Die intimsten Kleidungsstücke einer Frau in der Ausstellung "Secrets - Dessous ziehen an".

In ihrer Blütezeit haben Korsetts den Frauen buchstäblich den Atem geraubt. Dies und anderes zeigt das Textilmuseum St. Gallen in einer neuen Ausstellung über Geschichte und Bedeutung von Damen-Unterwäsche.

«Secrets – Dessous ziehen an» ist das Werk der Pariser Designerin Chantal Thomass und des belgischen Szenographen Bob Verhelst. Die Gastkuratorin Chantal Thomass war am Eröffnungstag gerade mit den letzten Detailarbeiten für die Ausstellung beschäftigt.

«Es hat grossen Spass gemacht, aber auch viel Arbeit» sagt Chantal Thomass. Sie hat eine eigene Dessous-Collection geschaffen und entwirft daneben Unterwäsche für Wolford, Kenzo und Victoria’s Secret.

Die Ausstellung erstreckt sich über drei Stockwerke und präsentiert gestickte Korsetts, zarte Slips, Seidenhemden und gerüschte Pumphosen aus der Zeit von 1890 bis heute.
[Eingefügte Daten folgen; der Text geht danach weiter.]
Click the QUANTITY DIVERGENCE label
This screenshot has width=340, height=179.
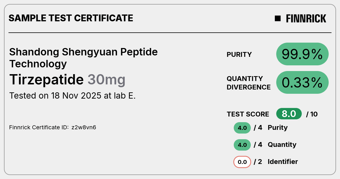click(x=248, y=83)
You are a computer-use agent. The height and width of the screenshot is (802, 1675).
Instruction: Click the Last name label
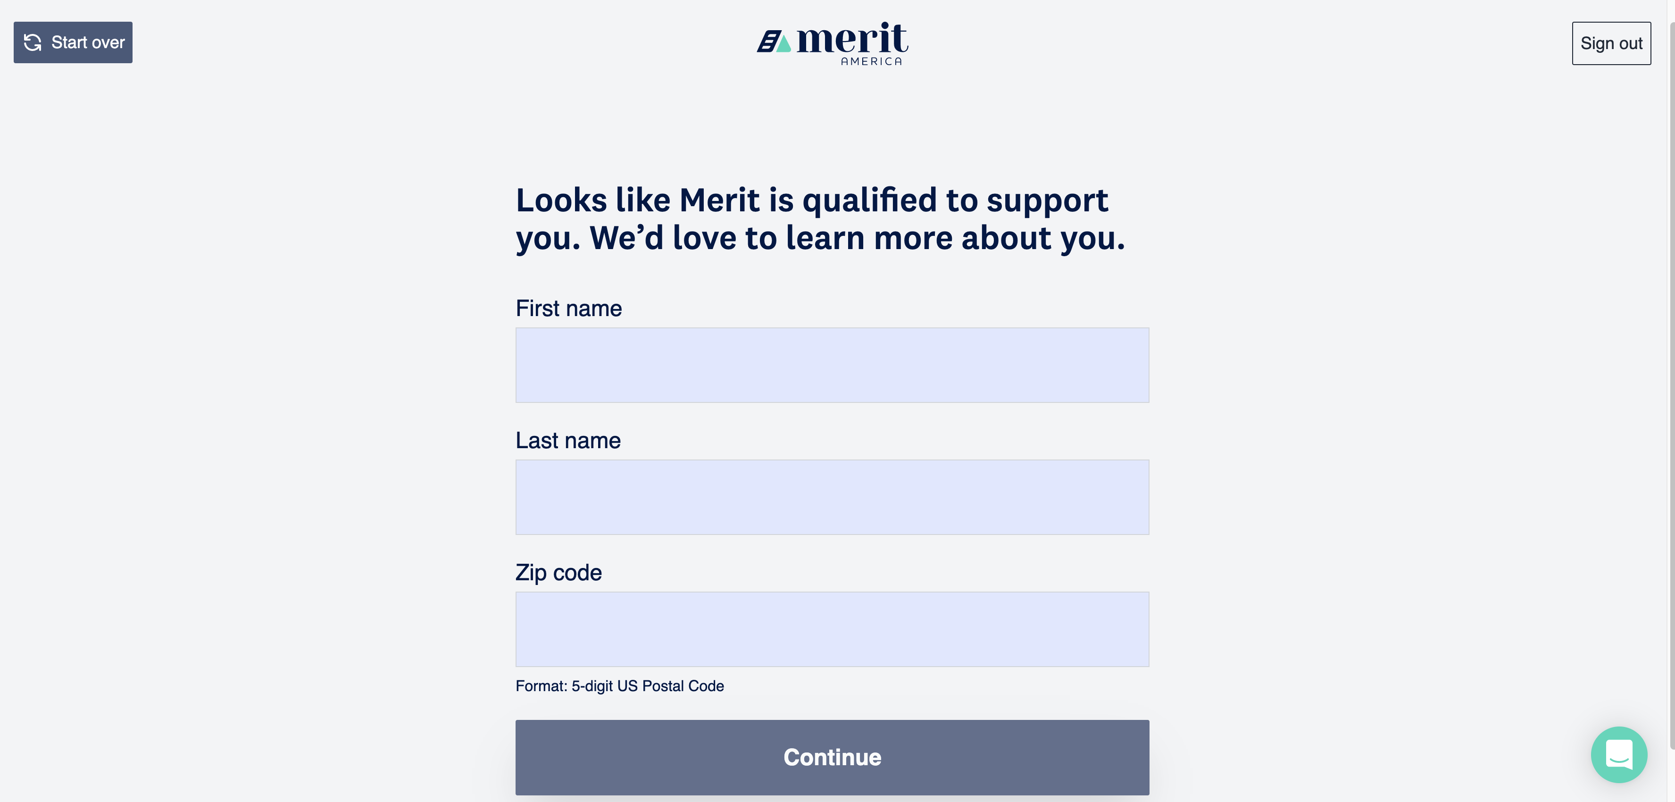[568, 440]
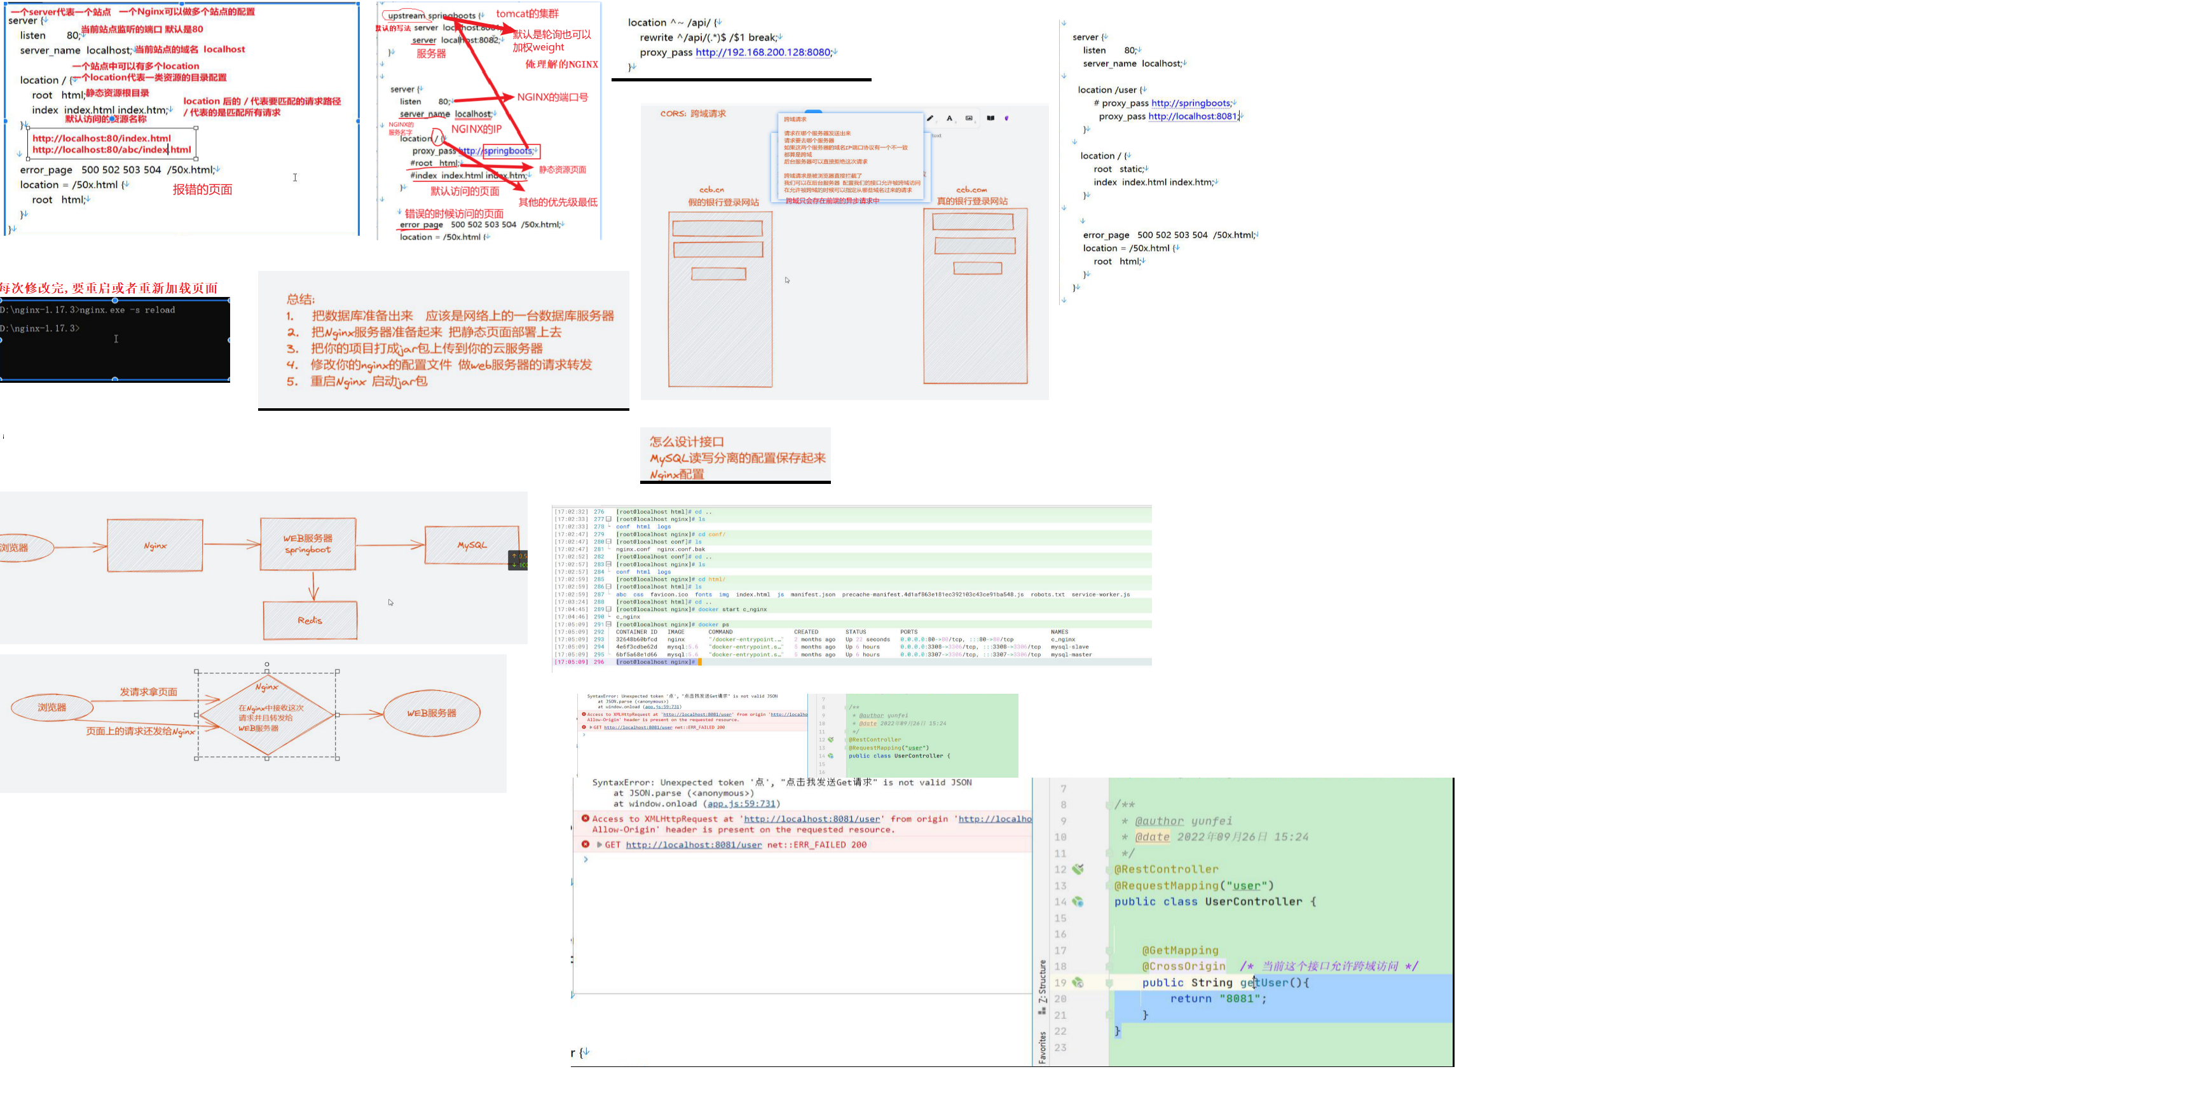2206x1109 pixels.
Task: Click the insert image tool icon
Action: point(969,118)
Büstenhalter in allen Grössen und Formen sind die Stars dieser Schau. Einige Stücke mit Schweissflecken gehörten zu den alten Favoriten. Dagegen sind einige Teile so aktuell, dass sie in den Geschäften noch gar nicht zu haben sind.

Zwischen Boudoir und Boutique

Die Ausstellung präsentiert sich teils als Boudoir, teils als Boutique-Schaufenster. Eine Art «Schlüssellöcher» machen die Besucher zu Voyeuren, und alte Fotos lassen erahnen, was früher als sexy galt. Ausserdem gibt es sowohl unterhaltsame wie lehrreiche Filme über Modeschauen und Produktionstechniken zu sehen.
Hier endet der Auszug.